As you might expect there are various levels of certificates based on the level of trust you are willing to pay for. Higher class certificates require site owners to submit credentials to prove they own their domains and they are who they say they are. This is especially important in electronic commerce. Hence Amazon’s certificates will cost a lot more than any certificate you are likely to get. If you are doing electronic commerce on your site you might want to pay for a higher level certificate, which will require you providing credentials to the certificate authority. In most cases though forums simply need a low class certificate, enough so that the certificate is trusted by the browser by default.

Let’s Encrypt certificates

The hassle and cost of securing web traffic has become recognized as a general issue, leading to a project to make trusted certificates available for free. The Let’s Encrypt site will issue certificates for free that are recognized by all the major browsers. However, the certificates are only good for three months. Moreover, depending on your host, installing and renewing certificates can be a considerable hassle. For example, I use MediaTemple‘s Grid Service to host this site. It supports Let’s Encrypt, but it’s quite a pain to install and renew certificates. Other sites, like SiteGround, make it automatic. All things being equal, you might prefer a host that makes installing and renewing Let’s Encrypt certificates easy, especially if this is important to your site.

Configuring phpBB to use HTTPS

By default, phpBB assumes you will be using HTTP, not HTTPS. Once your certificate is installed and tested, it’s easy to change phpBB in the Administration Control Panel: ACP > General > Server configuration > Server settings. Then change server protocol from http:// to https:// and the server port from 80 to 443. What this does is change the links across the site.

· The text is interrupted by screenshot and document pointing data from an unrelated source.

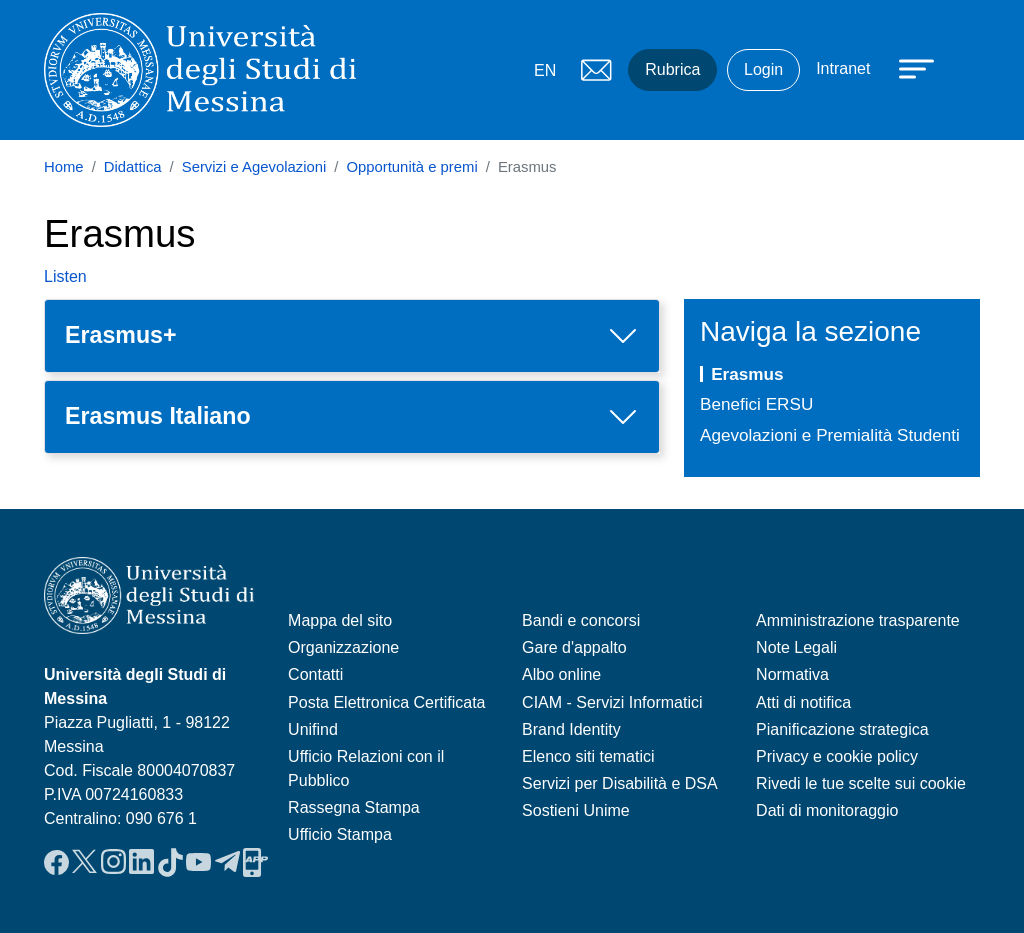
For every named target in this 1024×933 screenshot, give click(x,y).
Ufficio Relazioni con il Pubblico (366, 768)
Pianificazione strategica (842, 729)
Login (763, 69)
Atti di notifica (803, 702)
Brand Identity (571, 729)
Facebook (56, 862)
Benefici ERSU (756, 404)
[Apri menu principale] (907, 67)
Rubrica (672, 69)
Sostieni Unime (576, 810)
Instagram (113, 862)
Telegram (227, 862)
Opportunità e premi (411, 167)
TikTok (170, 862)
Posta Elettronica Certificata (386, 702)
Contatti (315, 674)
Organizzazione (343, 647)
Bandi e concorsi (581, 620)
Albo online (561, 674)
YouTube (198, 862)
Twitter (84, 862)
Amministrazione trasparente (858, 620)
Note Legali (796, 647)
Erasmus (747, 374)
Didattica (133, 167)
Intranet (843, 68)
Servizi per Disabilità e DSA (620, 783)
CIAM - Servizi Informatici (612, 702)
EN (545, 70)
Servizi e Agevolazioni (254, 167)
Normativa (792, 674)
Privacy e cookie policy (837, 756)
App (255, 862)
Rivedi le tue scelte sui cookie (861, 783)
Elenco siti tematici (588, 756)
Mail (596, 70)
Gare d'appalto (574, 647)
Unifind (313, 729)
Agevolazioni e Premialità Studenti (830, 435)
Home (64, 167)
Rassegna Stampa (354, 807)
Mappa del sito (340, 620)
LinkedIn (141, 862)
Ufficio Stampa (340, 834)
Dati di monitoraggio (827, 810)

Also, change your cookie settings to use a secure cookie: ACP  > General > Server configuration > Cookie settings.

Do you have a httpsdocs or ssl folder? You may want to move your web content into it.

It you normally place your web content into a httpdocs folder, check to see if there is also a httpsdocs folder. This is commonly set up for you if you use Plesk as a web host control panel. Content in the httpsdocs folder is served securely.

In some configurations, there is a public_html folder for web content and also a ssl folder for secure content. In this case you could move the content of the public_html folder into the ssl folder.

This is a one-time action. If you have lots of files, it may take a while to move all the content. If you have a file manager, this makes it easier, but be careful to get the paths just right! You might want to backup your site before attempting this.

Redirecting HTTP traffic to HTTPS

Even with a certificate installed it’s possible that you will get requests for forum traffic using HTTP. You may want to make all HTTP traffic use HTTPS traffic instead. You can see what type of web server you are using the Administration Control Panel: ACP > General > Quick access > PHP Information. Scan for “Server API”.

These instructions will work if your web server is Apache. Edit your .htaccess file in your forum (or to make it across the whole site, edit or create a .htaccess file in your web root) as follows. Place this code at or near the top of the file, changing mysite.com to your domain name:

RewriteEngine On 
RewriteCond %{SERVER_PORT} 80 
RewriteRule ^(.*)$ https://www.mysite.com/$1 [R,L]

If you use nginx, use these instructions. If you use Microsoft’s IIS, use these.